While Amanda Mull’s article on why instant grocery delivery startups have problems isn’t about Twitter, she gets at something which I think is critical about why Musk bought Twitter–and why Jack Dorsey seems sanguine about that (boldface mine):
Their biggest problem might just be that people like going grocery shopping. Not everyone, and not all the time, but it’s hardly the universally reviled task that investors and entrepreneurs seem to assume. Some regional grocery stores, such as Publix and Wegmans, have ardent fan bases. Many people genuinely prefer to pick out their own meat and produce from a selection of possibilities, or see what looks good before deciding what they’ll eat for dinner. (Delivery services, meanwhile, have to rely on stock images of, say, raw chicken or romaine hearts.) And going out into the world and having interactions with others—even the momentary kind that you’re likely to have at the grocery store—is good for people in ways that most of us instinctively understand, even if we’ve never really thought about it. When I was a kid, my mom liked going to the grocery store because she had developed a rapport with one of the cashiers, Miss Linda, over the course of years, and enjoyed going through her line.

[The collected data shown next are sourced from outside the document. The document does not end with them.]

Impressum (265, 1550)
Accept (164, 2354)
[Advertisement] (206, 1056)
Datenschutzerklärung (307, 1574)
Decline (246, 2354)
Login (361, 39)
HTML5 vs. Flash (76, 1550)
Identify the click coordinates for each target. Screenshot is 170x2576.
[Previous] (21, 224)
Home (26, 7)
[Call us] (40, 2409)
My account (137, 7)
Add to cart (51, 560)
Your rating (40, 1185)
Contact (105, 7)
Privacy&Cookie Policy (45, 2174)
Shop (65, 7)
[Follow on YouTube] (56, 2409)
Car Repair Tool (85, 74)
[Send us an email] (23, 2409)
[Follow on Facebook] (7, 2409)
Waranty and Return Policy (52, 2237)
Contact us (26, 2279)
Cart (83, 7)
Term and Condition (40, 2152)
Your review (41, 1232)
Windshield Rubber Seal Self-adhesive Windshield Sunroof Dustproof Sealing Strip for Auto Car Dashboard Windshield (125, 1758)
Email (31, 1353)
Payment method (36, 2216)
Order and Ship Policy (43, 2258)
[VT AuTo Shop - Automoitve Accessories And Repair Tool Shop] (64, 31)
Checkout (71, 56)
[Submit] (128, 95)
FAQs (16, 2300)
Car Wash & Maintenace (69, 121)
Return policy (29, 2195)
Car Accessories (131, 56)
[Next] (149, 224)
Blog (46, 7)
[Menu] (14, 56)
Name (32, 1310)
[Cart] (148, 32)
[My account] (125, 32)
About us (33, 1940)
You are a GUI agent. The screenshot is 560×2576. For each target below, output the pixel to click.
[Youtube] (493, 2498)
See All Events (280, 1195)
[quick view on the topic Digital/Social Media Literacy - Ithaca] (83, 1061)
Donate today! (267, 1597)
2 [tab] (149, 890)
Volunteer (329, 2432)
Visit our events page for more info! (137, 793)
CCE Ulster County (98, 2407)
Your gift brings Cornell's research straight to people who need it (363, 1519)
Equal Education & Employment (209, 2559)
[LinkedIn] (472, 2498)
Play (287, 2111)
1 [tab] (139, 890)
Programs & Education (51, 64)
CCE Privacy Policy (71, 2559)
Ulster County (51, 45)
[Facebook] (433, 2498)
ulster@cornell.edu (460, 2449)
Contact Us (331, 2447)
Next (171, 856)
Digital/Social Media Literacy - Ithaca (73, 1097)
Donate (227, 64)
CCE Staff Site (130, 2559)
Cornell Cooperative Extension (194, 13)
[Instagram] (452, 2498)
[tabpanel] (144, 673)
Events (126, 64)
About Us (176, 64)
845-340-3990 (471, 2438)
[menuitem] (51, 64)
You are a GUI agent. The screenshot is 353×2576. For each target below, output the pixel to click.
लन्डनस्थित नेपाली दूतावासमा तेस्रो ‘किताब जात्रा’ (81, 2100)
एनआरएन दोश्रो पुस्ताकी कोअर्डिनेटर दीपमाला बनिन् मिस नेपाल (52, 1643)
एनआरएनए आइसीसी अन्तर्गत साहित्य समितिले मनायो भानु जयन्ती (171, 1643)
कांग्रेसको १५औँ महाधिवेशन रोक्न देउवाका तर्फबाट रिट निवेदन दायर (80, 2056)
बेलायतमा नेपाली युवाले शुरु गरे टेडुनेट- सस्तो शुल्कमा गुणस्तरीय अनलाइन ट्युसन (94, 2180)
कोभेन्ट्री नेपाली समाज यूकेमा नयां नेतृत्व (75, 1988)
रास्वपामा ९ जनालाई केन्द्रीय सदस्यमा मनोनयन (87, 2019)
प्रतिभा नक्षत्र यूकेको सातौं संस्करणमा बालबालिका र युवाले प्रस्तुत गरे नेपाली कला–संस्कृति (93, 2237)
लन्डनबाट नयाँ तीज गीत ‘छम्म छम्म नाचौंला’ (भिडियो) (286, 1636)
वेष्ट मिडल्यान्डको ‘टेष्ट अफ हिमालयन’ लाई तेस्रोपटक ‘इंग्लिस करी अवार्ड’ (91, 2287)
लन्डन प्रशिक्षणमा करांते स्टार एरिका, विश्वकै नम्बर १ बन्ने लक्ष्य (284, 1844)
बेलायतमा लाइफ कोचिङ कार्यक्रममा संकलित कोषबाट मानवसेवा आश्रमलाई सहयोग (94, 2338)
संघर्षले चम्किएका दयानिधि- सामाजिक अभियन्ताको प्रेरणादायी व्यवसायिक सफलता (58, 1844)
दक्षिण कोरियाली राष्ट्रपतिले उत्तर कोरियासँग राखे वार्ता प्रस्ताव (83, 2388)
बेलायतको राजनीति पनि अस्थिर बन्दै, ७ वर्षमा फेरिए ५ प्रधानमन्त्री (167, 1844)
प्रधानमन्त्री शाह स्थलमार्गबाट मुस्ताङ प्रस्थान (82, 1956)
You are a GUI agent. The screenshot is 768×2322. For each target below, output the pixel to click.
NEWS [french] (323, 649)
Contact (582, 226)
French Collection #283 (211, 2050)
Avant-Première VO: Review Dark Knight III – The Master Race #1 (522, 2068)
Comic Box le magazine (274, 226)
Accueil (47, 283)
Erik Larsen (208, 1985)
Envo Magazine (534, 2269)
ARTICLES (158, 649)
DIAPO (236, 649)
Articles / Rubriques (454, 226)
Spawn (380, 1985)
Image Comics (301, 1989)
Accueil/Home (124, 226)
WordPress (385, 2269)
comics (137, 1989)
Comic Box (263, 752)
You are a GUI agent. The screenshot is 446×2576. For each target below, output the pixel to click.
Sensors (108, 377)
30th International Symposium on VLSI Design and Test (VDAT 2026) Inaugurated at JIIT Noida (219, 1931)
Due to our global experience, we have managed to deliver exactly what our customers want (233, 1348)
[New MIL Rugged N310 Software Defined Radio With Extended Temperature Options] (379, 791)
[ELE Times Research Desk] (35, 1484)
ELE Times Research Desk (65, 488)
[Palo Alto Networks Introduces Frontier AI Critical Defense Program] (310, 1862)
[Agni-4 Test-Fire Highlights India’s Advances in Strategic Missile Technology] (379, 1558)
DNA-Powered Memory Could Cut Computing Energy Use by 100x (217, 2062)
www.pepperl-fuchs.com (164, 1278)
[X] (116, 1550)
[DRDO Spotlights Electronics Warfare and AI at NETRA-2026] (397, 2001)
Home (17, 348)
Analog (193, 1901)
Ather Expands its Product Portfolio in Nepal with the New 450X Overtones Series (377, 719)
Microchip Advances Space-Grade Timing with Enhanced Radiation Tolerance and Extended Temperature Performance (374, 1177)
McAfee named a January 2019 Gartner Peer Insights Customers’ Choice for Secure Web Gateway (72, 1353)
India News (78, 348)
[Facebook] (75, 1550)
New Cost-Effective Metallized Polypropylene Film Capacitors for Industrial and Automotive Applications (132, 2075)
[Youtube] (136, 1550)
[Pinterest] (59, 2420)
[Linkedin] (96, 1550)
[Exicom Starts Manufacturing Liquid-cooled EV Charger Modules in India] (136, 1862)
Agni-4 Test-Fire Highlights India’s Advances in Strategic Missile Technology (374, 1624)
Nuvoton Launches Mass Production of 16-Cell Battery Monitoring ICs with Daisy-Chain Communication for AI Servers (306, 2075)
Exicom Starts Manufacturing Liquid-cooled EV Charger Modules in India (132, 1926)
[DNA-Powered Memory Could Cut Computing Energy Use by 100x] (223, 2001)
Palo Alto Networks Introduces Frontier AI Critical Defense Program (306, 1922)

Venture capitalists do not have much to offer these very normal people. The notion that true convenience is staying at home with everything you need brought to you, instead of living in a neighborhood where the things you need are available nearby in the course of your day, is, in my mind, a huge tell as to why investors refuse to stop losing money on these companies. It’s a consistent blind spot of the industry, and one that betrays the limited imagination with which wealthy investors envision the lives of regular Americans—if they really bother to envision our lives at all. To many billionaires, isolation away from the hoi polloi must sound luxurious and desirable—or, at least, that belief is commonly reflected in the lives they lead, the businesses they fund, and the policies they champion. But as many Americans realized during the worst days of the early pandemic, when demand for grocery delivery soared, that kind of isolation isn’t all that fantastic of a lifestyle choice. Mostly, it’s just kind of lonely.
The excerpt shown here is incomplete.